2. Investing in teachers as learners alongside students: Educators need the knowledge, skills, and competences that enable children to grow as leaders. The support our network partners provide to their teachers has led to positive classroom and school outcomes, and are aligned with Pathways to School Success recommendations. For example, we embed Diversity, Equity, and Inclusion within our training programmes, we focus on teacher well-being, and we provide research-based professional development to teachers. We strongly believe this can help adjust teaching and learning to the specific needs of all learners.
3. Sharing and learning across borders: At Teach For All, we've seen the power of educators learning from each other across borders, to expose them to what’s possible and what’s working in other places. The Erasmus+ exchange program has demonstrated the positive results of supporting more than 3.3 million students to learn from each other through cultural, social, and academic exchange. Teachers and educational leaders across Europe will benefit equally from this kind of opportunity to learn from each other and need programmes that facilitate such opportunities.
4. Taking a whole-school approach: This approach supports schools to work as a community to design solutions for the challenges they face. Stakeholders work collectively to identify a problem, align around the solution, and advocate for everybody to accomplish their part. This approach leads learning communities to define shared visions of school and student success, together with their communities and other education stakeholders.
To put these four directions into practice, a consortium of different members involving Teach For All partner organisations, public authorities, and other education stakeholders has started the Novice Educator Support and Training (NEST) project. NEST supports novice teachers and their mentors to develop key skills, knowledge, and mindsets, particularly in underserved schools in disadvantaged contexts. These skills allow them to lead students more holistically, work in community, and share experiences and good practices. It’s being successfully implemented in Austria, Belgium, Romania, Spain, and Bulgaria
NEST provides novice teachers with research-based professional development from experienced mentors. The mentor practices are rooted in data shown to increase teaching skills and job satisfaction, raise teacher retention, improve student performance, and create a peer learning culture where schools and teachers contribute to innovative, empowering contextualized educational policies. Already NEST has strengthened the sense of purpose among its participants, helping teachers become the leaders and learners every disadvantaged school needs.
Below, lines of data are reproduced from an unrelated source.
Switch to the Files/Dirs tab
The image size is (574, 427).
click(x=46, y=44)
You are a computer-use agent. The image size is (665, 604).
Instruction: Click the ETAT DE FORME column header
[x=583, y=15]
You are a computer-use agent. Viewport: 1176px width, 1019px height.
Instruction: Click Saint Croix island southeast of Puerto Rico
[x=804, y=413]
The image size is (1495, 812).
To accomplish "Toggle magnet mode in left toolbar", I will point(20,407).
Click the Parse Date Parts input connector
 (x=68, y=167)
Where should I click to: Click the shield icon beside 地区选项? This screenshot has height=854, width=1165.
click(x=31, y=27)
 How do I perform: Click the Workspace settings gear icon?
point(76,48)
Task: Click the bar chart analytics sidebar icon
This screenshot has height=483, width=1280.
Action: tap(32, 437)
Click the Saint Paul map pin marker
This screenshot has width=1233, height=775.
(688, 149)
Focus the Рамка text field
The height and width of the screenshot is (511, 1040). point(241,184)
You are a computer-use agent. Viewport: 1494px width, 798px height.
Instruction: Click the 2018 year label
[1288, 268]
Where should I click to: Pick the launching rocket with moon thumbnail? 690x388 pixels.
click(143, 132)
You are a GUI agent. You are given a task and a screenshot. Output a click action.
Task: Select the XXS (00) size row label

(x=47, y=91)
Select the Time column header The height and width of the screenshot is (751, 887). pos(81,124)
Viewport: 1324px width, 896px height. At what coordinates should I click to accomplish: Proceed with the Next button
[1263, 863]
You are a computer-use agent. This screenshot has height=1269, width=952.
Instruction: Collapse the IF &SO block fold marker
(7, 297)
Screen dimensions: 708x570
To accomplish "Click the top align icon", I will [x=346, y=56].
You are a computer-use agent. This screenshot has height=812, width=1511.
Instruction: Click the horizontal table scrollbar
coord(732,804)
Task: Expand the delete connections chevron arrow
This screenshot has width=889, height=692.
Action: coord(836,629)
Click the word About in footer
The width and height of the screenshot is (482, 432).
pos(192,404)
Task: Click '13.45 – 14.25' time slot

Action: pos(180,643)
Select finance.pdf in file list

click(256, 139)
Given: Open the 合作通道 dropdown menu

Teach For All has shown expertise in tackling inequalities in European education. Two earlier Erasmus+ funded projects—A New Way for New Talents in Teaching and From Inclusive Education to Real Scale Transfer—have already successfully proven our approach works. Their innovative outcomes led to national policy reforms of education systems in member countries. Similarly, we expect that the completion of the NEST programme in February 2024 will provide a pathway for Member States to implement their own mentoring programmes leading to the four actions mentioned above.
Programs like NEST are the kinds of projects needed to reach the goals set by the Pathways to School Success recommendations. To prepare our children for the future, we need to be bold in our actions to meet bold ambitions. We cannot stick to the same old practices. We must choose and implement approaches that lead to systemic change. We cannot afford to miss the opportunity to allow all children to reach their potential.